À l’échelle planétaire, la mise en place d’infrastructures s’est poursuivie à plein régime au 21e siècle.

Réseaux de câbles sous-marins autour du Moyen-Orient.
Carte issue du site Internet https://www.submarinecablemap.com/, produite par TeleGeography. Licence Creative Commons CC BY-SA 4.0

Ici aussi, il est nécessaire de s’attarder sur le développement et l’impact des voies ferrées, des tubes, des ponts, des routes, des autoroutes, des ports, des câbles et des réseaux de fibres optiques. La planète blessée n’a pas le temps de se régénérer ou de guérir. Au contraire, de nouvelles cicatrices s’ajoutent en même temps que les énormes investissements infrastructurels déjà en cours continuent de se développer, comptant notamment l’initiative chinoise Belt and Road (depuis 2013), le PM Gati ShaktiNational Master Plan pour la connectivité multimodale en Inde (depuis 2021), le Global Gateway de l’Union européenne (2021-2027) et la Bipartisan Infrastructure Law (investissements prévus pour 2022-2026) aux États-Unis.

Capture écran du Métavers Global Gateway mis en place par l’Union européenne

L’accent est mis sur « l’intégration économique » afin de « promouvoir la connectivité des continents asiatique, européen et africain et de leurs mers adjacentes »4 ainsi que la « connectivité continue des personnes, des biens et des services d’un mode de transport à l’autre »5. En 2021, « des dizaines de milliers de kilomètres de nouveaux oléoducs et gazoducs sont en cours de construction dans le monde entier, tandis que  « les États-Unis abritent de loin la plus grande longueur d’oléoducs et de gazoducs »6. Dans le même temps, de nouveaux barrages sont construits, dont 509 à ce jour dans des  « zones protégées légalement désignées »7. Cette pléthore d’investissements infrastructurels en cours à l’heure actuelle est synonyme de changements radicaux affectant des millions de vies ; l’existence biologique des habitant·es, leurs conditions matérielles et leur tissu social risquent d’être altérés et radicalement transformés. Certain·es verront leur habitat profondément perturbé, voire détruit. Comment ces histoires peuvent-elles faire partie de la prise de conscience des infrastructures au niveau de la planète ? Comment écouter les humains et les non-humains aux prises avec des changements infrastructurels aussi nouveaux, voire violents ? Aujourd’hui comme hier, la construction de ces infrastructures est relative à l’enrichissement commercial et d’alignement sur les intérêts des pouvoirs nationaux en place.
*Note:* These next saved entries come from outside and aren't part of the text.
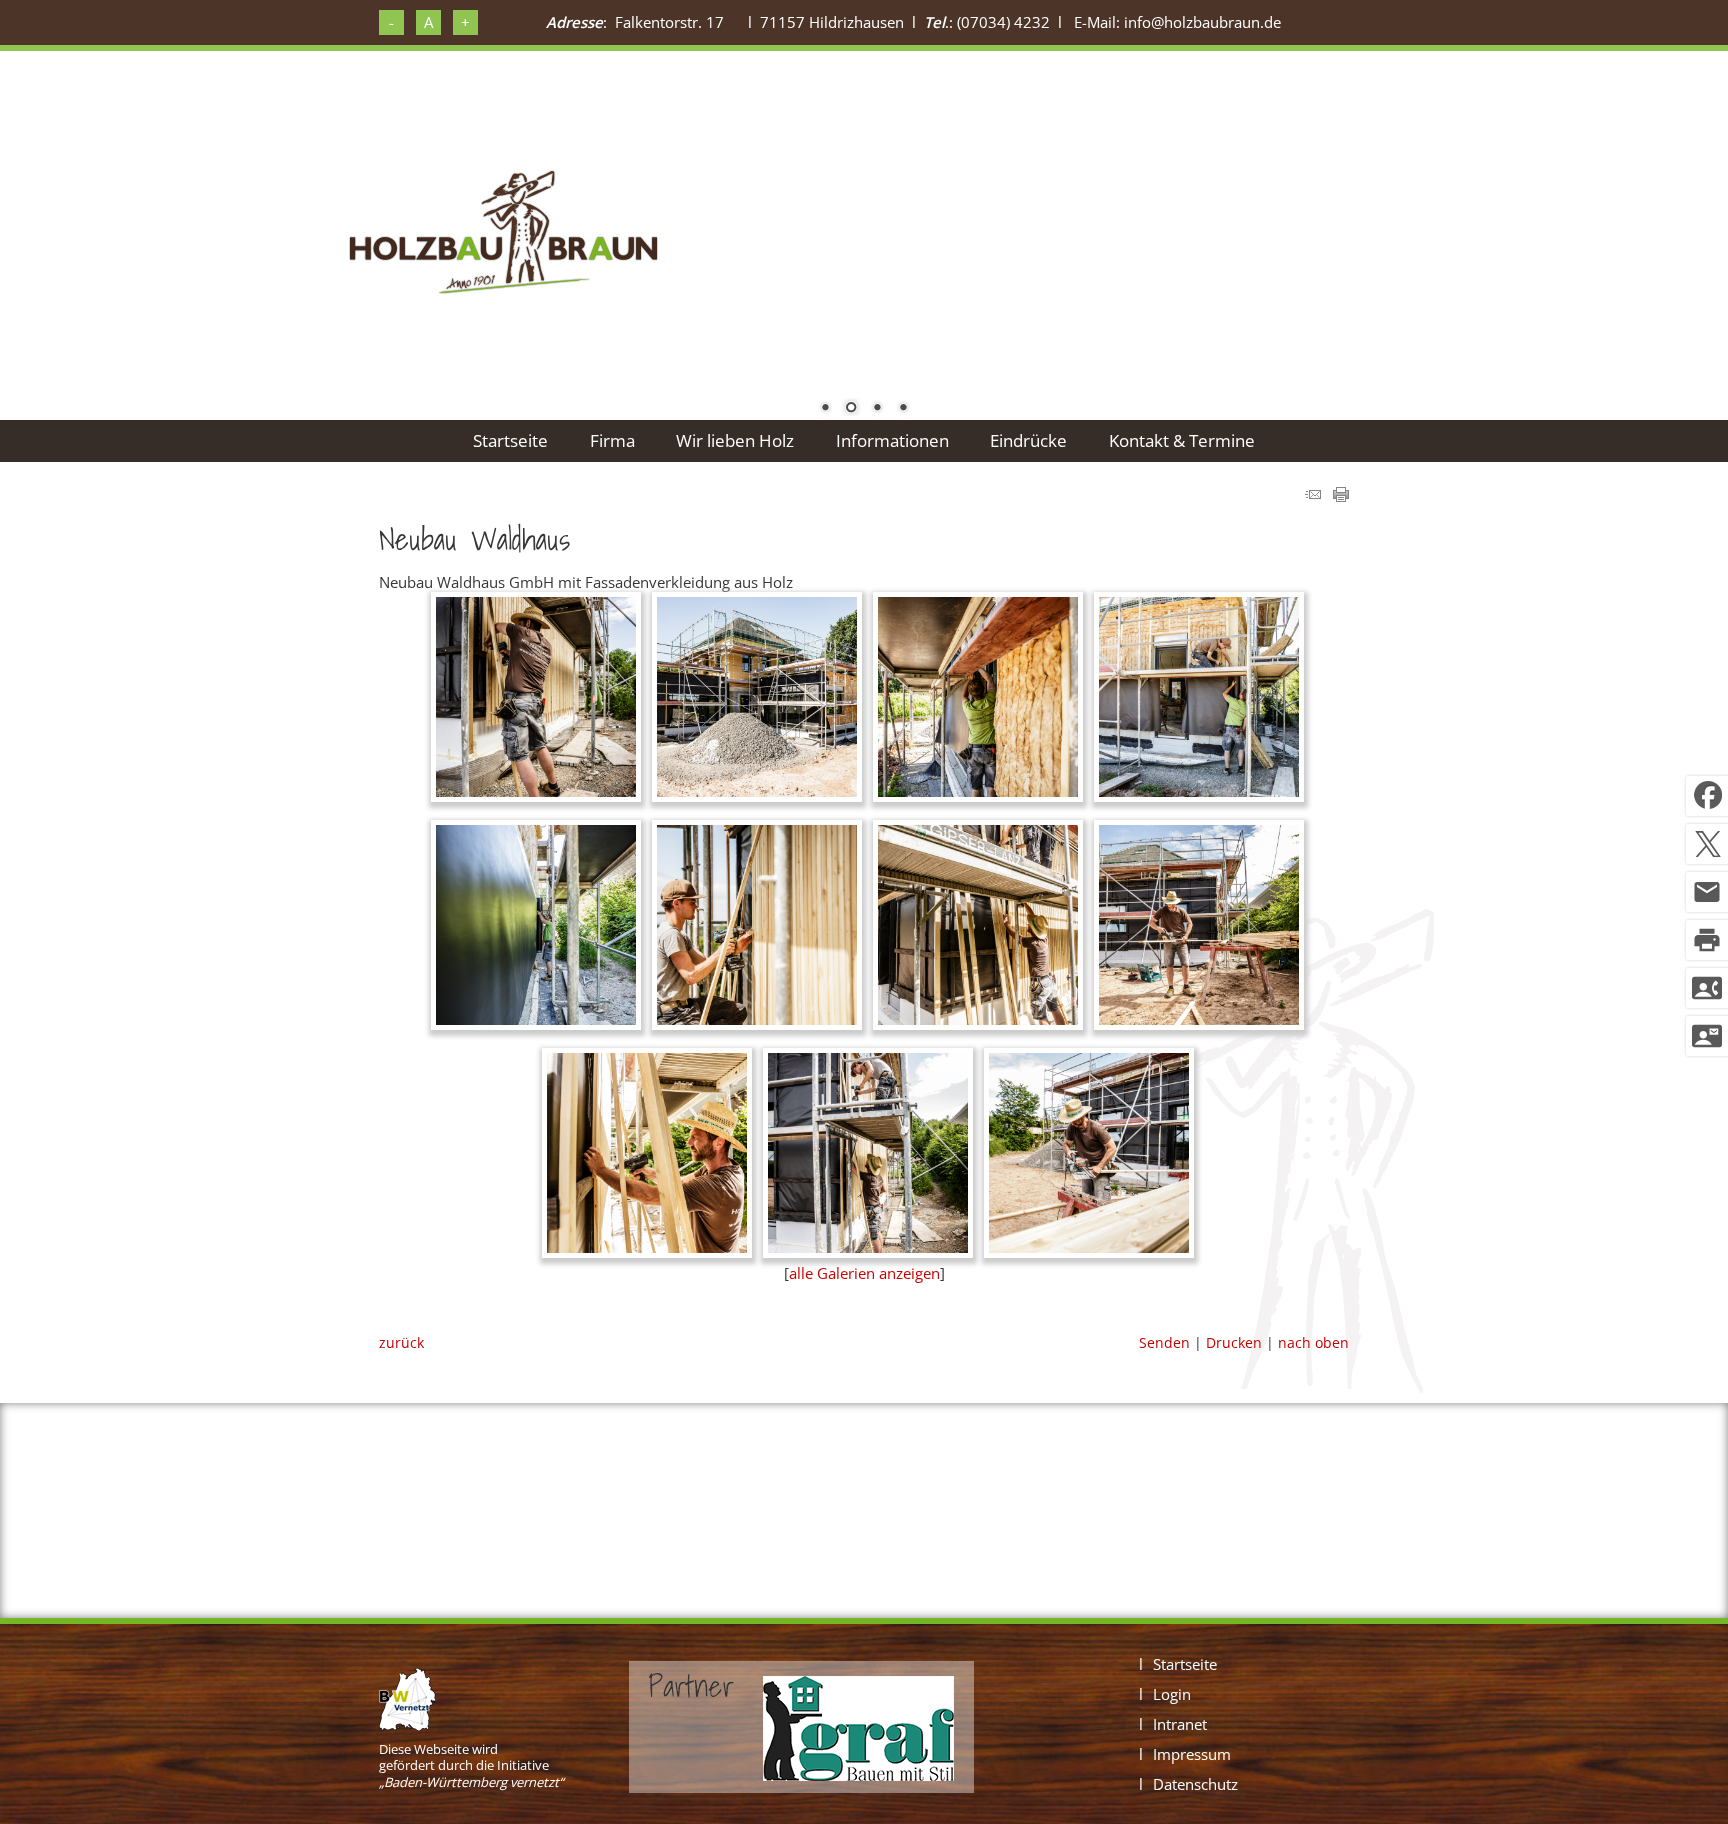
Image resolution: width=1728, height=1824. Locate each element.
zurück (401, 1342)
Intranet (1180, 1724)
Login (1172, 1694)
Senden (1164, 1342)
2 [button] (851, 409)
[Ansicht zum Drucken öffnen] (1341, 496)
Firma (612, 440)
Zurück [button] (80, 229)
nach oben (1313, 1342)
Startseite (510, 440)
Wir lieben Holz (735, 440)
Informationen (892, 440)
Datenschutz (1195, 1784)
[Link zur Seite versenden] (1313, 496)
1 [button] (825, 409)
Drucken (1234, 1342)
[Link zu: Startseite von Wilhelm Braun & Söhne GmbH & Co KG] (503, 234)
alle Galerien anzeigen (864, 1273)
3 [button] (877, 409)
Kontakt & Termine (1182, 440)
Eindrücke (1028, 440)
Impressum (1192, 1754)
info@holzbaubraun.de (1202, 22)
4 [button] (903, 409)
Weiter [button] (1648, 229)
Ces nouvelles infrastructures seront-elles « vivantes »8 ou mortelles » ? Peut-être, dans l’intérêt de la multidimensionnalité et de la nuance dans la sensibilisation aux infrastructures, devrions-nous apprendre à poser ces questions différemment, et éviter ainsi l’impasse de la dichotomie « ou…, ou… ». Nous devons apprendre à poser ces questions dans le but de comprendre de quelle manière les infrastructures peuvent être à la fois et en même temps vivantes et mortelles ; comment elles peuvent être une forme de soutien social tout en détruisant à la fois et en même temps l’environnement naturel. Ce faisant, nous entrons dans un territoire éthique qui s’intéresse à la manière dont les humains et la nature peuvent coexister pacifiquement, à la manière dont les besoins humains en matière d’infrastructures peuvent être satisfaits, de manière équitable, sans poursuivre la destruction de l’environnement déjà engagée.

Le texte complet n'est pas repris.